A mediodía comimos en un lugar llamado A Brasileira, como el célebre café de Lisboa, decorado en el más puro estilo art nouveau, con espejos, arañas, mármol y camareros vestidos al estilo tradicional, mandil blanco y pajarita negra incluida y, por la tarde, José me acompañó a la centenaria librería Lello, una especie de tienda, biblioteca y museo, construida en torno a una increíble escalera de caracol, donde cargué con una buena remesa de libros que, probablemente, por estar escritos en portugués, no podría leer nunca. Pero nada me importaba aquel día porque era feliz. Tenía la sensación de flotar, de vagar como un espíritu encantado de la mano del hombre más guapo y maravilloso del mundo. Una sonrisita bobalicona permaneció pegada a mis labios durante todo el día, hasta que…
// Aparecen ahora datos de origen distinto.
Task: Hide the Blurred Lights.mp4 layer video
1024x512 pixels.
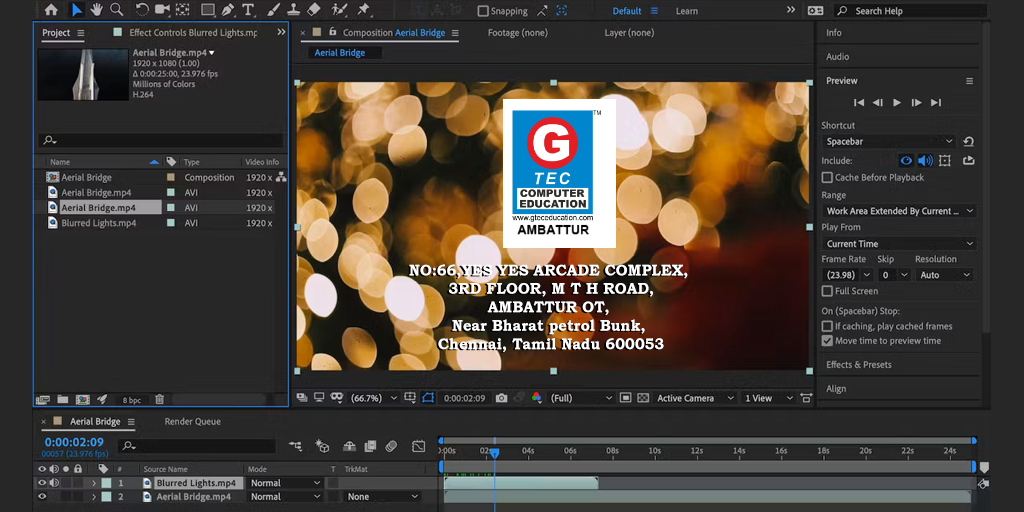Action: click(x=42, y=483)
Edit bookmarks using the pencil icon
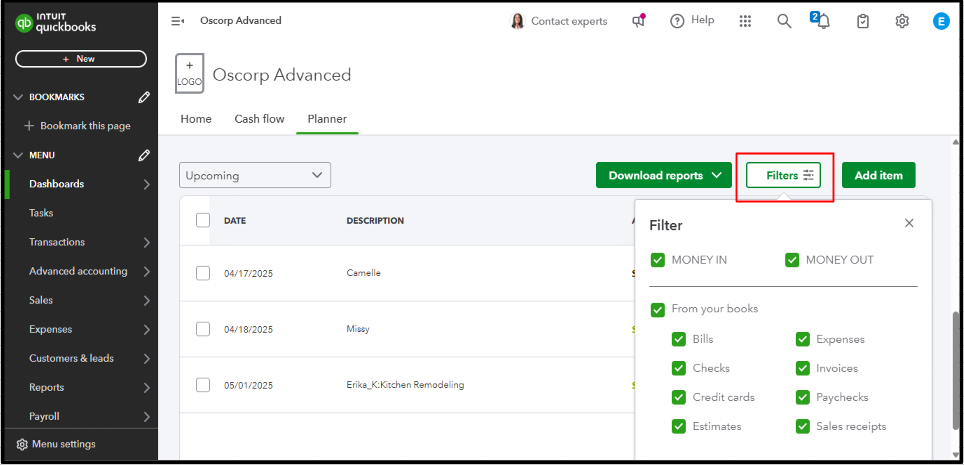 (145, 97)
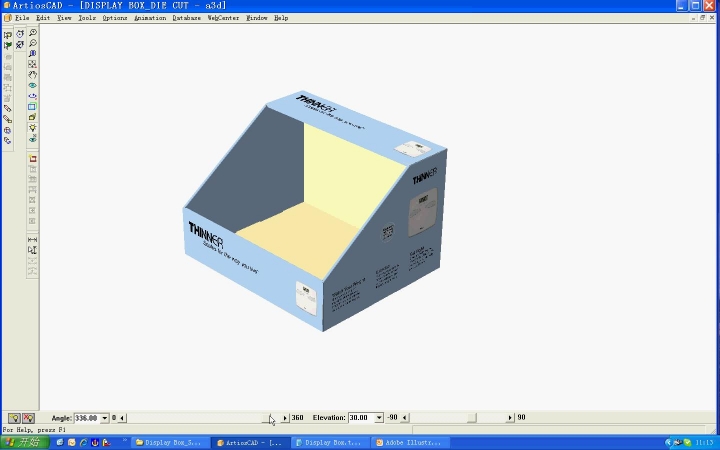Viewport: 720px width, 450px height.
Task: Open the Animation menu
Action: (150, 18)
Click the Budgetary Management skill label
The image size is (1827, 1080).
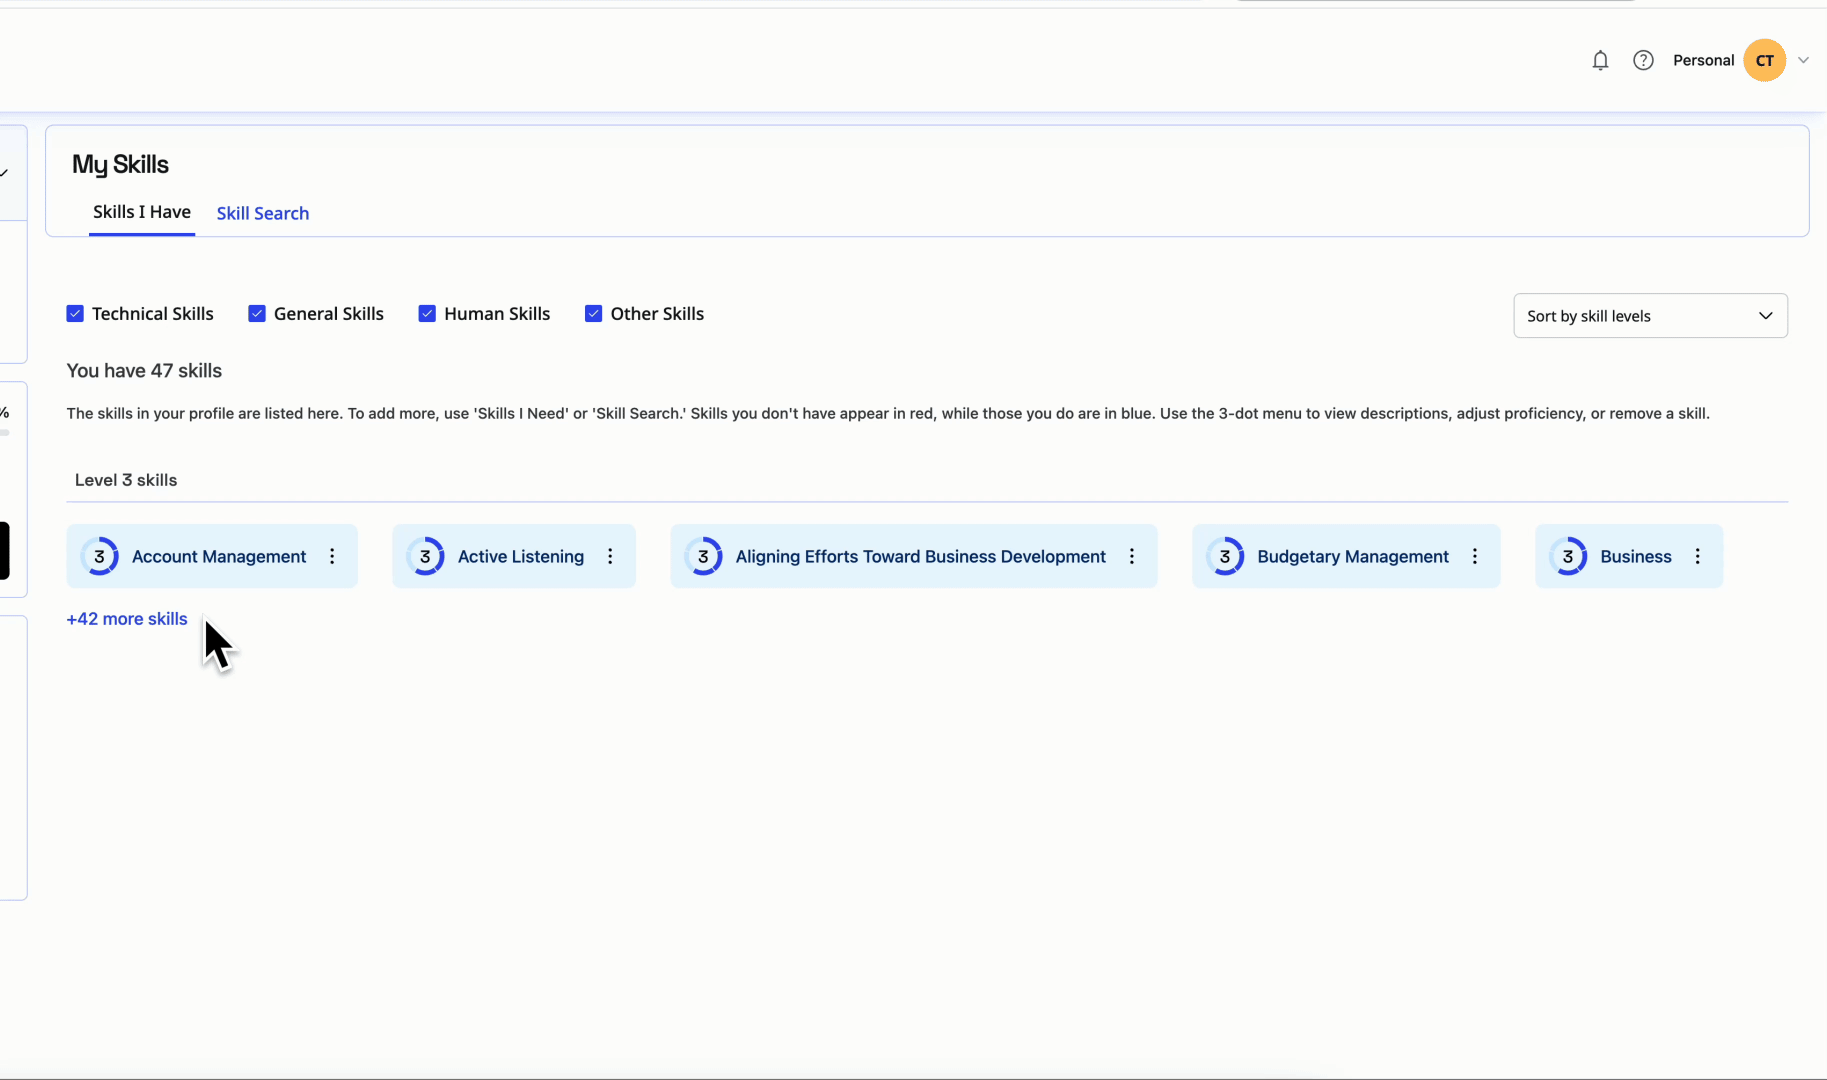pos(1352,557)
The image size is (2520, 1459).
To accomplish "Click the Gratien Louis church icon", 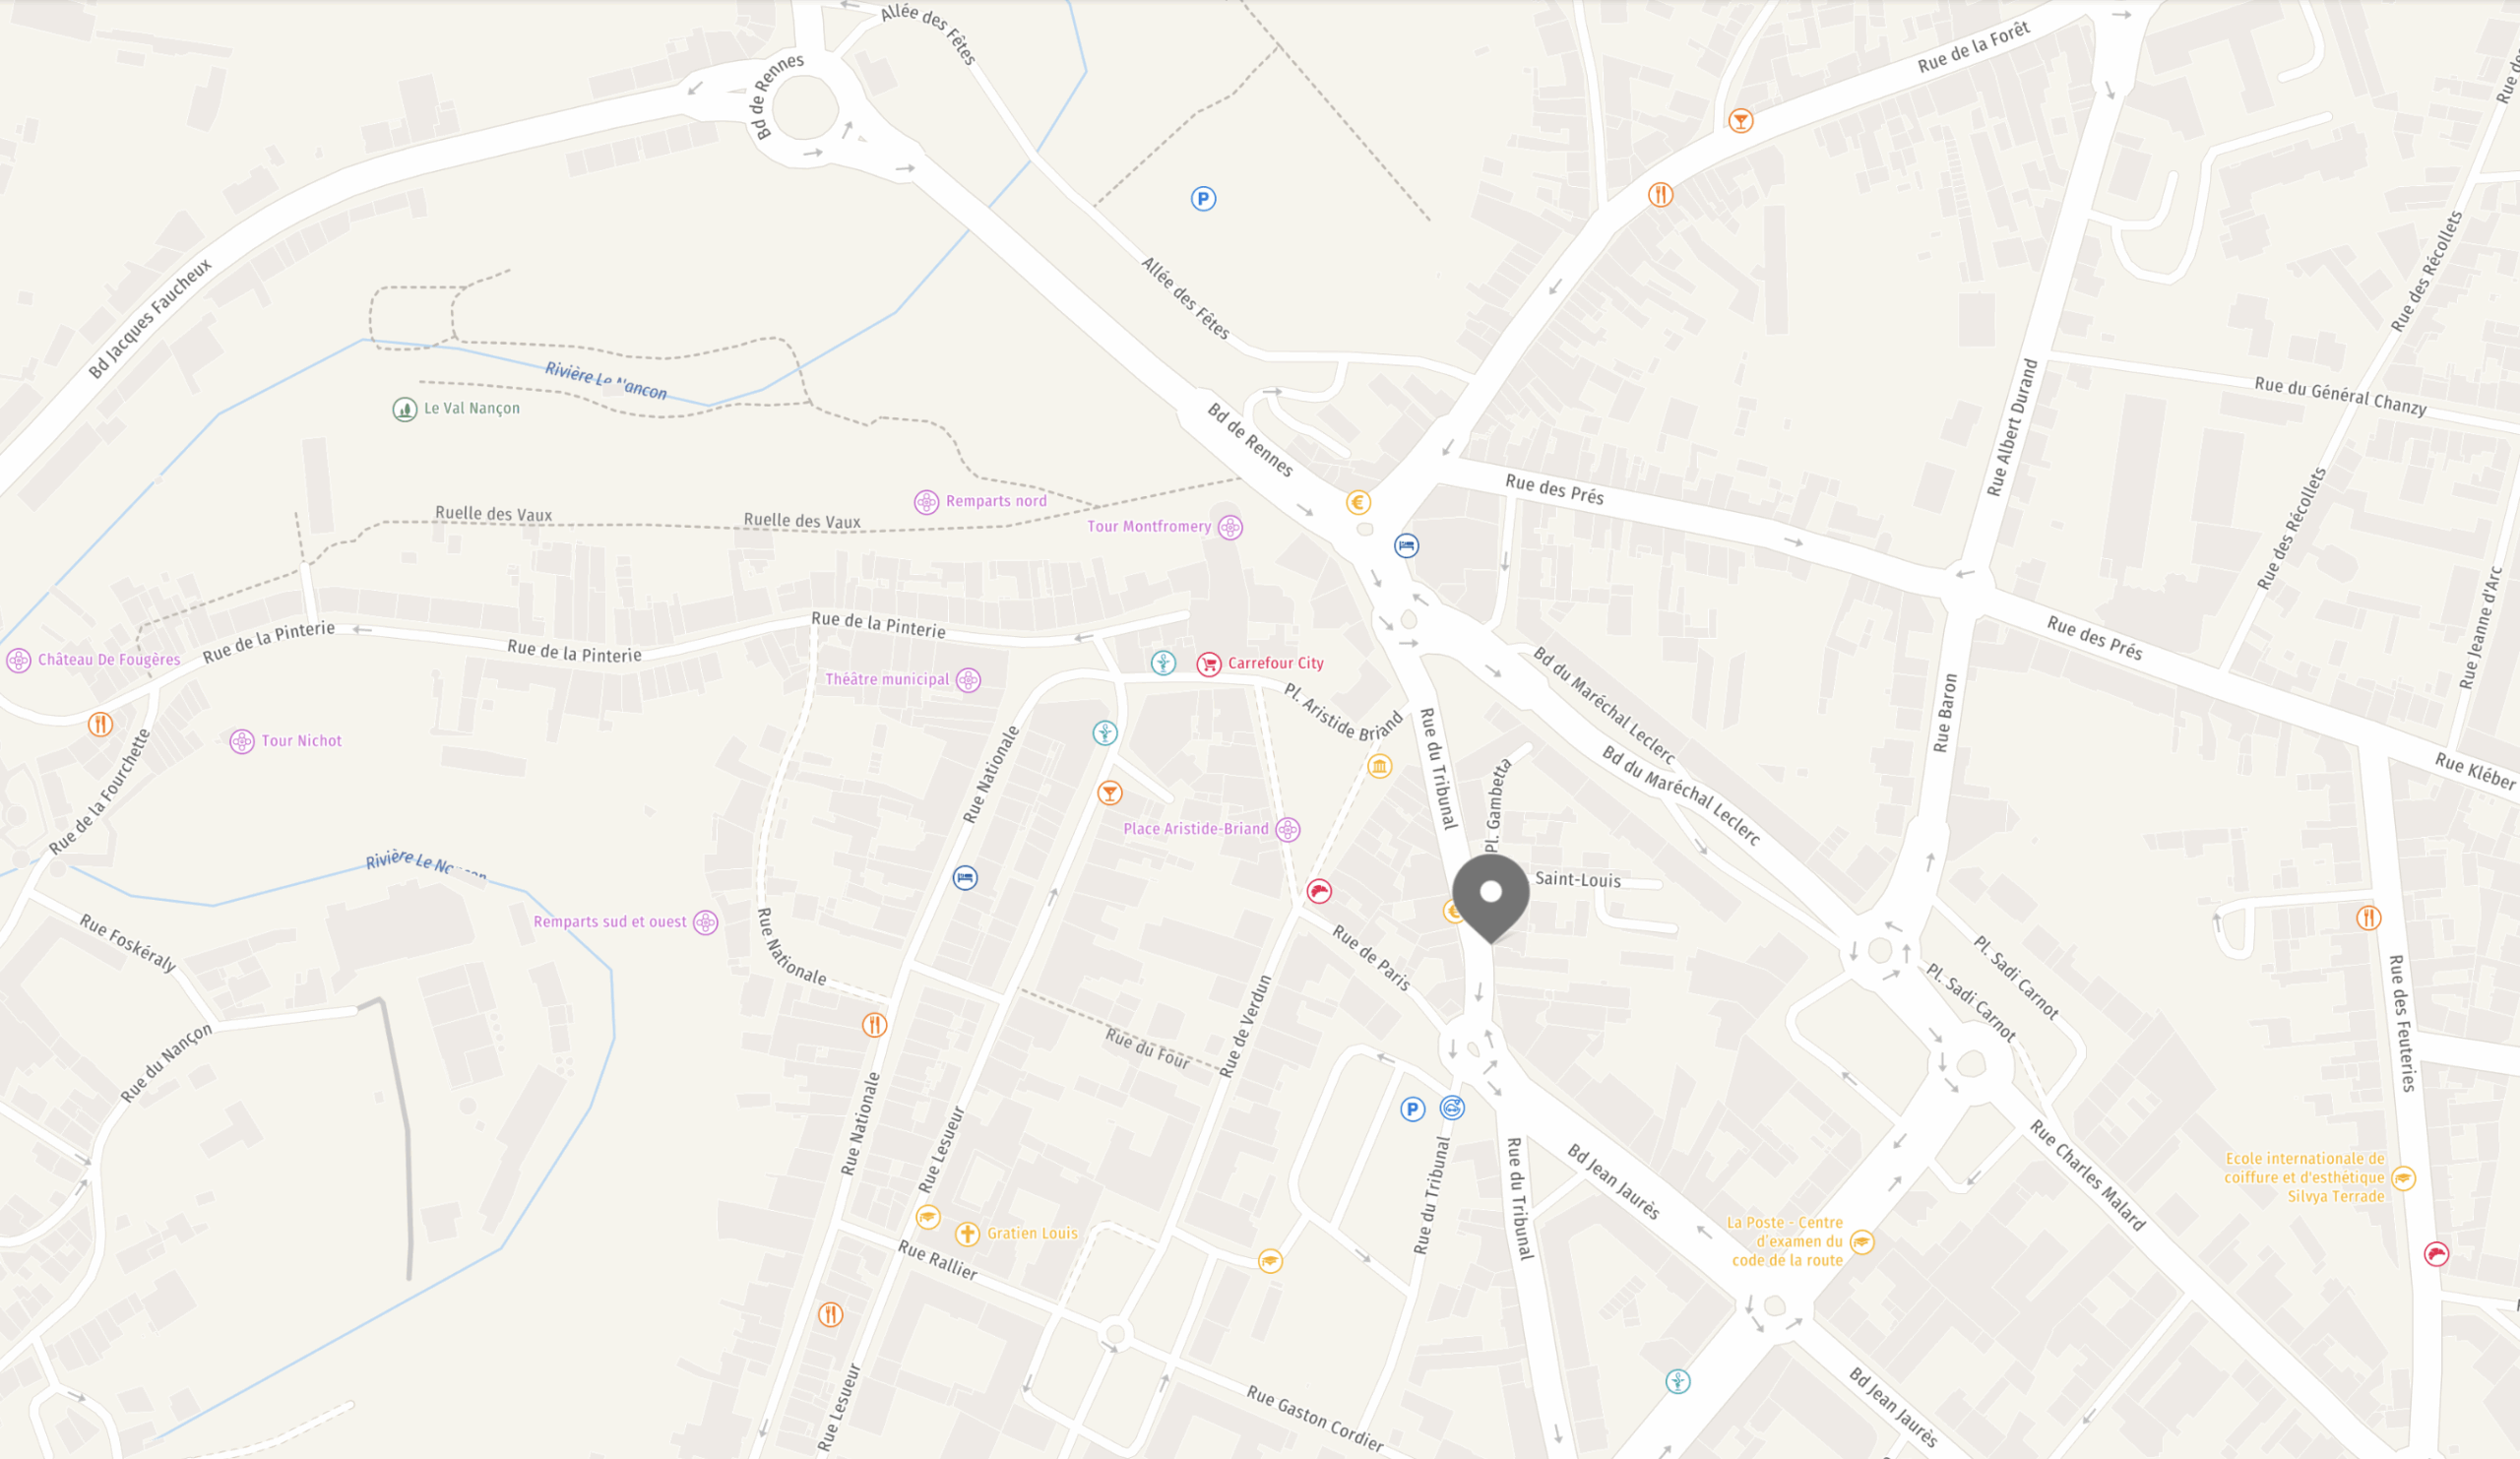I will pos(967,1234).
– Tenemos que volver a casa -anunció José-. Amalia está sola.

– ¿Es que tu hija no tiene amigos? -le pregunté con un tonillo de rencor que no pude evitar.

– Es una niña muy especial -repuso meditabundo-. Solitaria, inteligente, introvertida… Se lleva fatal con su madre y eso la"ha hecho muy susceptible. • Creo que fue en aquel mismo instante cuando me di cuenta de que, como la consola española del xvm con largas patas acabadas en garras de león que había vendido al cliente inglés, José no venía solo en el lote: la pequeña Amalia también estaba incluida. La hija venía con el padre y, me gustara más o menos, no podía eliminarla de la faz de la tierra. O la aceptaba o perdía a José.

– Está bien -dije-. Volvamos.

Durante todo aquel maravilloso día no habíamos hablado ni de trabajo ni de nosotros y ambos asuntos estaban pendientes. Pero, de nuevo, cuando el momento comenzaba a ser el adecuado, la niña volvía a ser un obstáculo.

– Debo confesarte una cosa, Ana, antes de llegar a casa.

José estaba abriéndome la puerta del coche. Me quedé clavada. Sonrió y me acarició la mejilla.

– Sé que te vas a enfadar, pero creo que a ti debo contártelo.

Cuando Ezequiela me decía algo parecido, en mi cabeza se disparaba siempre una luz roja de alarma. Las palabras de José, sin embargo, me estaban aplastando el corazón bajo una pesada losa de plomo. ¿Qué quería decirme…? Entré en el vehículo sin decir ni media palabra y esperé a que se sentara a mi lado, acosada por los más negros pensamientos, pero él se limitó a poner el motor en marcha y a salir del aparcamiento. Hasta que no nos hallamos detenidos en mitad de un monumental atasco en la avenida Dos Aliados, no despegó los labios.